Somewhere out there, the next Thomas Edison is perspiring toward some great new invention — some ingeniusly clever New Thing that will prove to be indispensably useful and will launch the next great industry, creating thousands of rewarding, decent jobs for the future.

While we’re waiting for her to do that, the rest of us are grasping ungeniusly for any half-baked idea for anything that might be manufactured and sold — the next ShamWow or Snuggie. Such inventions might not change the world, or even improve the world in any meaningful way, but they might at least help our moribund economy limp along in the meanwhile.

Yes, the Snuggie is ridiculous — just a less-comfortable variation on wearing a cheap bathrobe backwards. But for all that, the people making and marketing Snuggies and Slankets (the original sleeved blanket) have at least created some jobs. And in my book that puts them ahead of parasitic job-destroyers like, say, Craig Dubow.

In the current jobs crisis, with some 14 million Americans looking for work — any work — I wish I could come up with an idea like the Snuggie. I don’t care if it’s ridiculous. If hocking some useless trinket on infomercials could provide employment for even a handful of people who need the work, then that trinket wouldn’t be entirely useless.

But I got nothing.

Well, not quite nothing. I do have one idea, and you’re welcome to it. It’s just not very promising.

It’s a T-shirt. Specifically, it’s a powder-blue T-shirt in that distinctive, flannelgraph shade of powder blue, sold in a package with precut Bible characters from the classic Betty Lukens flannelgraph set.

My first thought was just to make the T-shirt out of flannel, relying on the basic flannelgraph technology to keep the figures in place. But I doubt that would work on a windy day. One good breeze and you could lose half of the twelve disciples.

So now I’m thinking Velcro. The outside of the T-shirt would be the soft, fuzzy, receptive side of the Velcro and the Bible figures would be backed with the pointy, clingy side, thus guaranteeing that the animals won’t fall off two-by-two before they make it to Noah’s ark.

The beauty here is the T-shirt could be different every time you wore it. One day it could be the parable of the Prodigal Son and the next day it could be Daniel in the Lion’s Den. You could start with the Garden of Eden and work your way through the whole Bible.

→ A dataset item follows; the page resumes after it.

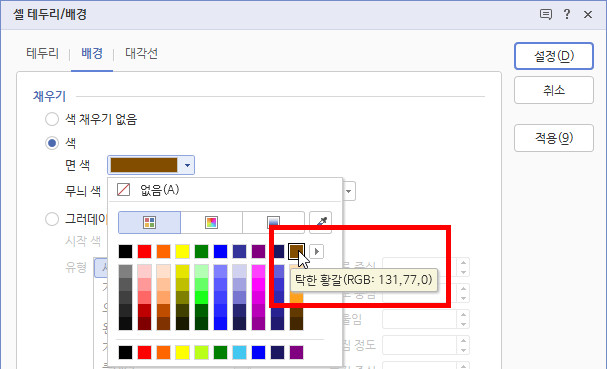The width and height of the screenshot is (607, 369).
Task: Pick the red swatch in the top color row
Action: (x=144, y=252)
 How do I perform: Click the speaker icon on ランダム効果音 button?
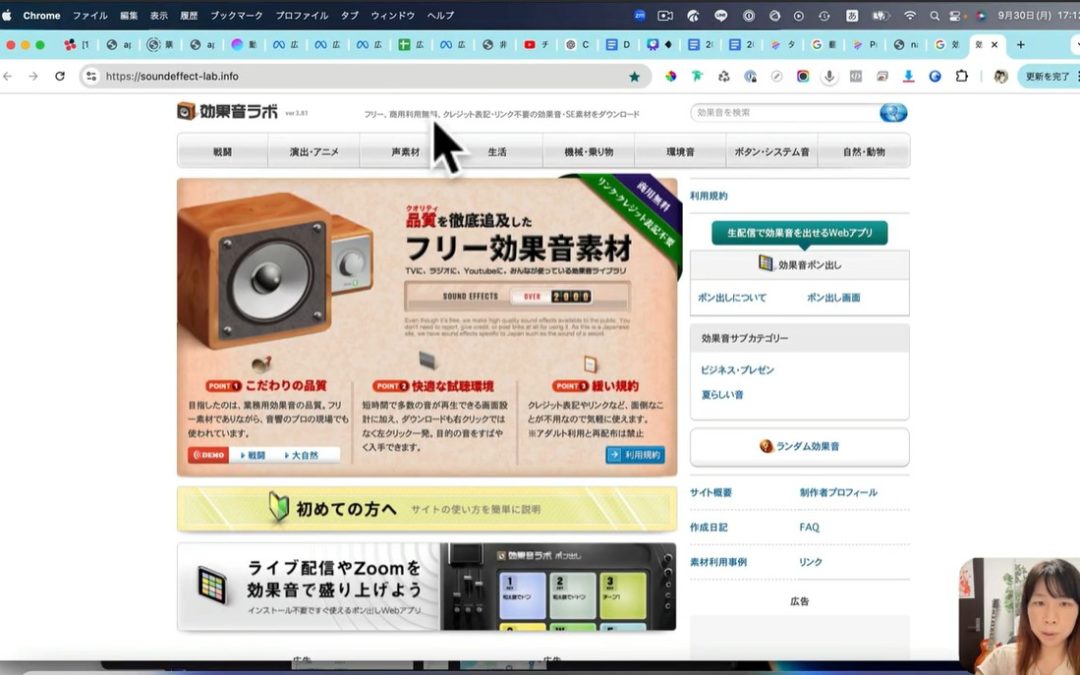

Alas, as cool as I think such a flannelgraph T-shirt would be — and it would be very cool, indeed — I suspect it would have only a select appeal, limiting potential sales. If we made a Venn diagram showing People Who Grew Up in Evangelical Sunday School and People Who Appreciate Irony Seasoned With a Touch of Fond Nostalgia there would be only a tiny sliver of overlap between the two circles. The only people I can think of who might actually wear such a shirt are my friend Bradly and Daniel “Brother Danielson” Smith.

So I’m afraid that anyone taking this idea and running with it probably isn’t looking at a big money-maker. You’d probably be better off trying to tap into the broader appeal of, say, a Colorforms-themed Velcro T-shirt kit. Those might sell with the Hot Topic/Spencer’s Gift crowd.

Or maybe just a flannelgraph app for the iPhone.

Anyway, that’s my swing-and-a-miss idea. What’s your idea for the next big infomercial phenomenon?